**Task material**
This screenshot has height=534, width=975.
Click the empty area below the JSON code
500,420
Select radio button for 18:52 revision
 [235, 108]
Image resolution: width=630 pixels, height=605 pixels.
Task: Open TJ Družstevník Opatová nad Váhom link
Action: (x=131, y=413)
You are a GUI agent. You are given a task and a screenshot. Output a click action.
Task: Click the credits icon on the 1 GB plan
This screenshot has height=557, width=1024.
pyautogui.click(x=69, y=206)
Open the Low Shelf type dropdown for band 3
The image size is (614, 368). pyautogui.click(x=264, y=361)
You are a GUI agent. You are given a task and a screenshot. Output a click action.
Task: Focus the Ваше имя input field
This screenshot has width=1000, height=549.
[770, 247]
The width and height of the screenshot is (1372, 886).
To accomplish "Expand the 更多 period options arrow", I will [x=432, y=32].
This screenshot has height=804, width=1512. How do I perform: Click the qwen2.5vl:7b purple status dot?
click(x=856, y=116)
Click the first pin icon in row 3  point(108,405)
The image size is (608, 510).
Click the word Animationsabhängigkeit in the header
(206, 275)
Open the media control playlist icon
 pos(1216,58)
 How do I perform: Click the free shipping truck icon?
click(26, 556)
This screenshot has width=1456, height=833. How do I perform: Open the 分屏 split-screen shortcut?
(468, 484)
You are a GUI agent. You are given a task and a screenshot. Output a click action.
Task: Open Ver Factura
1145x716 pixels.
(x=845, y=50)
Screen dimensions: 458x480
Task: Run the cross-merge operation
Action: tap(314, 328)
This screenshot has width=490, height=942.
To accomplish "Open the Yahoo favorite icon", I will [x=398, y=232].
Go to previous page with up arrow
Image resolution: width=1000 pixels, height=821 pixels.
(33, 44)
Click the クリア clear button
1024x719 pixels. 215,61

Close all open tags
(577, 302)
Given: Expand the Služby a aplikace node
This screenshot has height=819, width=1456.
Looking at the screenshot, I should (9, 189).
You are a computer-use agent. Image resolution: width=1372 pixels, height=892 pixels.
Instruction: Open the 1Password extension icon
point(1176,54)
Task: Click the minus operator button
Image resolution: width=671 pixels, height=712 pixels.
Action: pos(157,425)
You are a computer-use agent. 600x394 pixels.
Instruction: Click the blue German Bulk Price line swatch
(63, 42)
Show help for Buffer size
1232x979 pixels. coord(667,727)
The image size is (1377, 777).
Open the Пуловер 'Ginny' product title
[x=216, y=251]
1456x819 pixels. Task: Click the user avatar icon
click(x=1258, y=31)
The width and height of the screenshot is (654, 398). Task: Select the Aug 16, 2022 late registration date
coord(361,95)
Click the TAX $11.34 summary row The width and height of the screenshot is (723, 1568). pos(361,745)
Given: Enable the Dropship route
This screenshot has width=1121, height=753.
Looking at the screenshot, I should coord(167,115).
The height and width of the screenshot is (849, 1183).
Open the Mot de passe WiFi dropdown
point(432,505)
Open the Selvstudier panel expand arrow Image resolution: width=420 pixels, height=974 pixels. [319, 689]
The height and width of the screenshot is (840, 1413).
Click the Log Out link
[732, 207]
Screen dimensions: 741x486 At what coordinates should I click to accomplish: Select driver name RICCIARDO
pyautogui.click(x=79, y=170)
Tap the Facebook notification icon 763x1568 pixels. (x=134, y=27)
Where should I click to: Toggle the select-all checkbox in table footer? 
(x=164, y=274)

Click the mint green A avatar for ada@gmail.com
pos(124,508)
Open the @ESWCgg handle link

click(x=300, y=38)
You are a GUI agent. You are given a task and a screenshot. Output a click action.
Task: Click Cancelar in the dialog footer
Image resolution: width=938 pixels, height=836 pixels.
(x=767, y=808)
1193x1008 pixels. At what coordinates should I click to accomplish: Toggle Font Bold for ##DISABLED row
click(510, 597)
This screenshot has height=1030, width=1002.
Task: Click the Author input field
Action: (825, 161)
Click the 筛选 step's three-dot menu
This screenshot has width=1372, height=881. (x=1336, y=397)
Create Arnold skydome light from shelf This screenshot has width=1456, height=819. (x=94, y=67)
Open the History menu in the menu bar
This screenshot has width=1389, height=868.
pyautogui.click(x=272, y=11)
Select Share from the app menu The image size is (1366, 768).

**Exercise brief**
Reproduce the lines above word for word.

**Problem solution**
This screenshot has height=534, width=975.
Click the empty area below the JSON code
500,420
Select radio button for 18:52 revision
 [235, 108]
Image resolution: width=630 pixels, height=605 pixels.
Task: Open TJ Družstevník Opatová nad Váhom link
Action: (x=131, y=413)
You are a GUI agent. You are given a task and a screenshot. Output a click action.
Task: Click the credits icon on the 1 GB plan
This screenshot has height=557, width=1024.
pyautogui.click(x=69, y=206)
Open the Low Shelf type dropdown for band 3
The image size is (614, 368). pyautogui.click(x=264, y=361)
You are a GUI agent. You are given a task and a screenshot. Output a click action.
Task: Focus the Ваше имя input field
This screenshot has width=1000, height=549.
[770, 247]
The width and height of the screenshot is (1372, 886).
To accomplish "Expand the 更多 period options arrow", I will [x=432, y=32].
This screenshot has height=804, width=1512. How do I perform: Click the qwen2.5vl:7b purple status dot?
click(x=856, y=116)
Click the first pin icon in row 3  point(108,405)
The image size is (608, 510).
Click the word Animationsabhängigkeit in the header
(206, 275)
Open the media control playlist icon
 pos(1216,58)
 How do I perform: Click the free shipping truck icon?
click(26, 556)
This screenshot has width=1456, height=833. How do I perform: Open the 分屏 split-screen shortcut?
(468, 484)
You are a GUI agent. You are given a task and a screenshot. Output a click action.
Task: Open Ver Factura
1145x716 pixels.
(x=845, y=50)
Screen dimensions: 458x480
Task: Run the cross-merge operation
Action: tap(314, 328)
This screenshot has width=490, height=942.
To accomplish "Open the Yahoo favorite icon", I will [x=398, y=232].
Go to previous page with up arrow
Image resolution: width=1000 pixels, height=821 pixels.
(33, 44)
Click the クリア clear button
1024x719 pixels. 215,61

Close all open tags
(577, 302)
Given: Expand the Služby a aplikace node
This screenshot has height=819, width=1456.
Looking at the screenshot, I should (9, 189).
You are a computer-use agent. Image resolution: width=1372 pixels, height=892 pixels.
Instruction: Open the 1Password extension icon
point(1176,54)
Task: Click the minus operator button
Image resolution: width=671 pixels, height=712 pixels.
Action: pos(157,425)
You are a computer-use agent. 600x394 pixels.
Instruction: Click the blue German Bulk Price line swatch
(63, 42)
Show help for Buffer size
1232x979 pixels. coord(667,727)
The image size is (1377, 777).
Open the Пуловер 'Ginny' product title
[x=216, y=251]
1456x819 pixels. Task: Click the user avatar icon
click(x=1258, y=31)
The width and height of the screenshot is (654, 398). Task: Select the Aug 16, 2022 late registration date
coord(361,95)
Click the TAX $11.34 summary row The width and height of the screenshot is (723, 1568). pos(361,745)
Given: Enable the Dropship route
This screenshot has width=1121, height=753.
Looking at the screenshot, I should coord(167,115).
The height and width of the screenshot is (849, 1183).
Open the Mot de passe WiFi dropdown
point(432,505)
Open the Selvstudier panel expand arrow Image resolution: width=420 pixels, height=974 pixels. [319, 689]
The height and width of the screenshot is (840, 1413).
Click the Log Out link
[732, 207]
Screen dimensions: 741x486 At what coordinates should I click to accomplish: Select driver name RICCIARDO
pyautogui.click(x=79, y=170)
Tap the Facebook notification icon 763x1568 pixels. (x=134, y=27)
Where should I click to: Toggle the select-all checkbox in table footer? 
(x=164, y=274)

Click the mint green A avatar for ada@gmail.com
pos(124,508)
Open the @ESWCgg handle link

click(x=300, y=38)
You are a GUI agent. You are given a task and a screenshot. Output a click action.
Task: Click Cancelar in the dialog footer
Image resolution: width=938 pixels, height=836 pixels.
(x=767, y=808)
1193x1008 pixels. At what coordinates should I click to accomplish: Toggle Font Bold for ##DISABLED row
click(510, 597)
This screenshot has height=1030, width=1002.
Task: Click the Author input field
Action: (825, 161)
Click the 筛选 step's three-dot menu
This screenshot has width=1372, height=881. (x=1336, y=397)
Create Arnold skydome light from shelf This screenshot has width=1456, height=819. (x=94, y=67)
Open the History menu in the menu bar
This screenshot has width=1389, height=868.
pyautogui.click(x=272, y=11)
Select Share from the app menu The image size is (1366, 768).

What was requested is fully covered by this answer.